The open-label, multi-center OPTIMIZE-1 study assessed the safety and efficacy of mitazalimab (CD40 mAb agonist) in combination with standard of care chemotherapy mFOLFIRINOX, in previously untreated, chemotherapy naïve patients. More details can be found with the clinicaltrials.gov identifier NCT04888312.
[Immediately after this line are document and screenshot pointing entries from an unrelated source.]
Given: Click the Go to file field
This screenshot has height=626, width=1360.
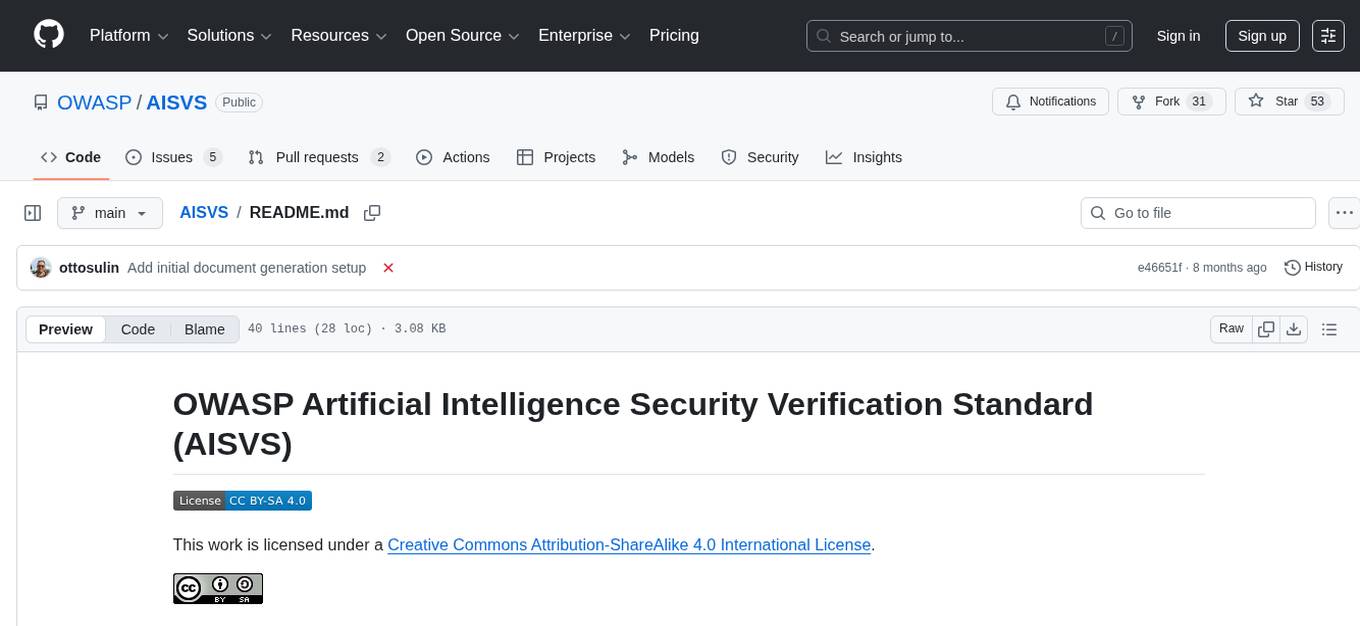Looking at the screenshot, I should click(x=1198, y=213).
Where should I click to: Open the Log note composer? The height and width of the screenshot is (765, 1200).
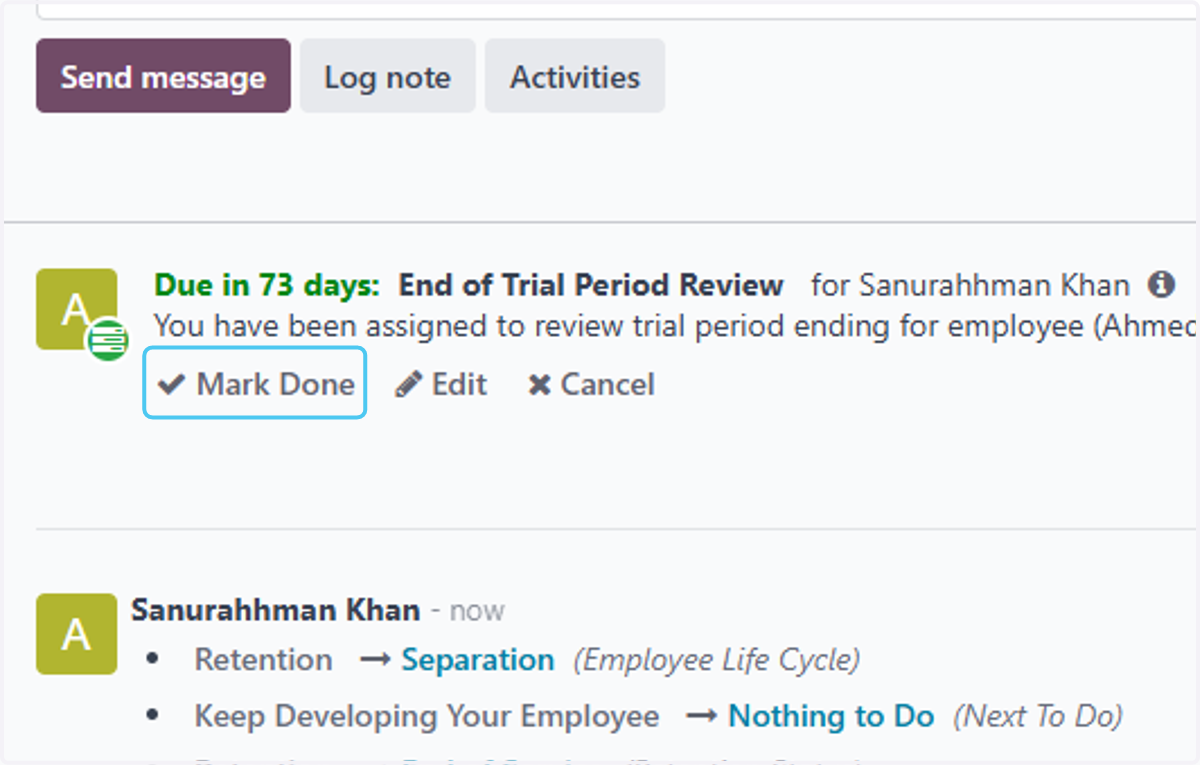coord(387,76)
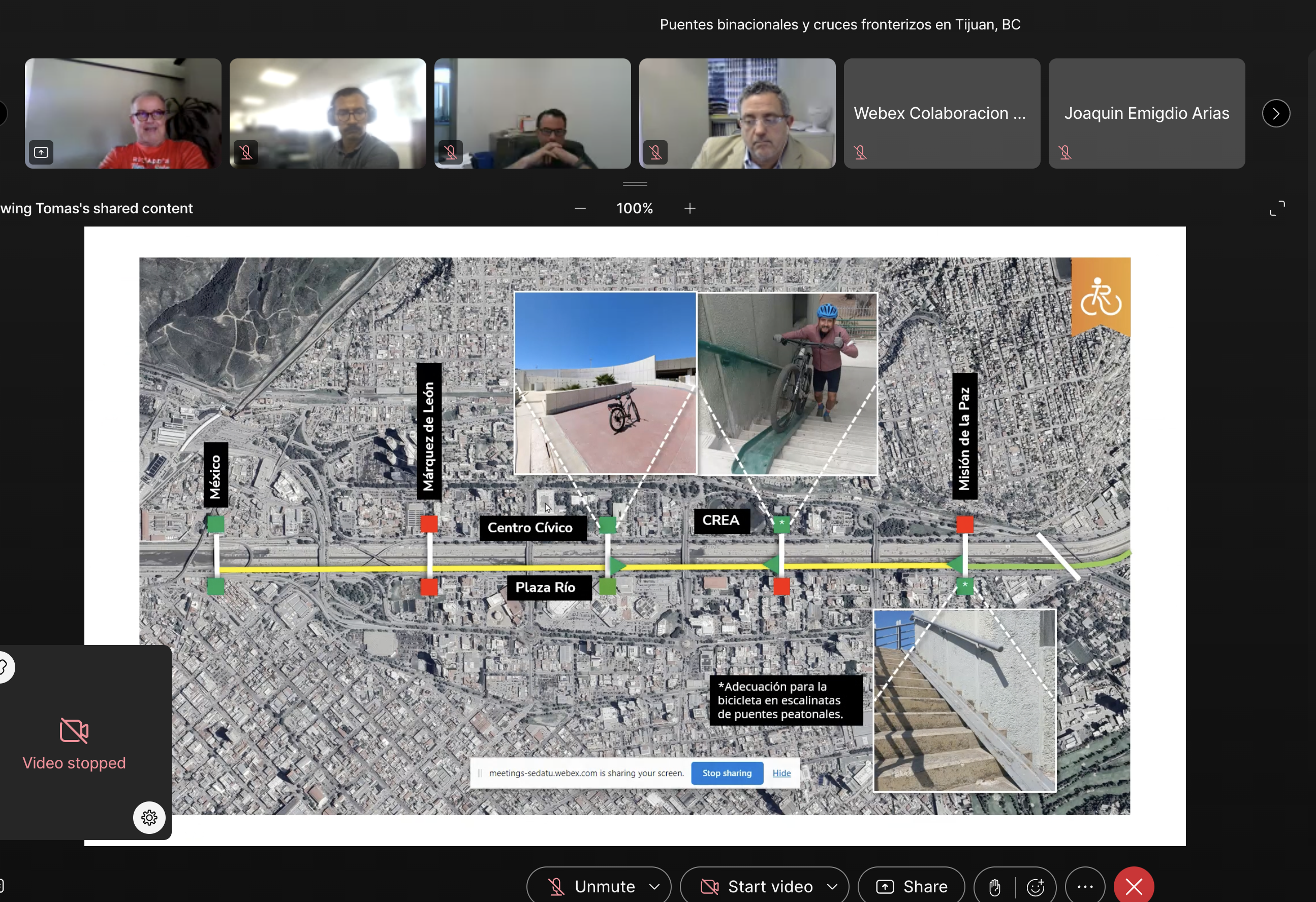Screen dimensions: 1316x902
Task: Click the Hide link in sharing banner
Action: [x=781, y=773]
Poster Presentations Details
Title: CD4 effector T cell expansion to identify objective responses to the CD40 agonist mitazalimab in combination with modified FOLFIRINOX (mFFX) as first-line therapy for metastatic pancreatic ductal adenocarcinoma (mPDAC) in the OPTIMIZE-1 study
Presenter: Peter Ellmark, PhD
Abstract: 2569
Track: Developmental Therapeutics—Immunotherapy
Location: Hall A | On Demand
Time: 1 June 2024, 09:00 – 12:00 (GMT-5)

Title: OPTIMIZE-1 primary analysis: Safety, efficacy and biomarker results of a phase 1b/2 study combining CD40 agonist mitazalimab with mFOLFIRINOX in previously untreated metastatic pancreatic ductal adenocarcinoma (mPDAC)
Presenter: Jean-Luc Van Laethem, MD, PhD
Abstract: 4133
Track: Gastrointestinal Cancer—Gastroesophageal, Pancreatic, and Hepatobiliary
Location: Hall A | On Demand
Time: 1 June 2024, 13:30 – 16:30 (GMT-5)

[1] Conroy et al., N Engl J Med 2011; 364:1817-1825; DOI: 10.1056/NEJMoa1011923

About pancreatic cancer

Pancreatic cancer is the 12th largest cancer by number of patients. It is expected to become the second leading cause of cancer death in the western world by 2030. There are about 200,000 annual cases in the U.S. and the EU, with very poor prognosis: five-year survival is about 10% and median survival about 6 months. For 80% of patients, the only option is chemotherapy that offers only marginal benefit. FOLFIRINOX is expected to be the preferred first line regimen in the U.S. and the EU for patients with good performance status.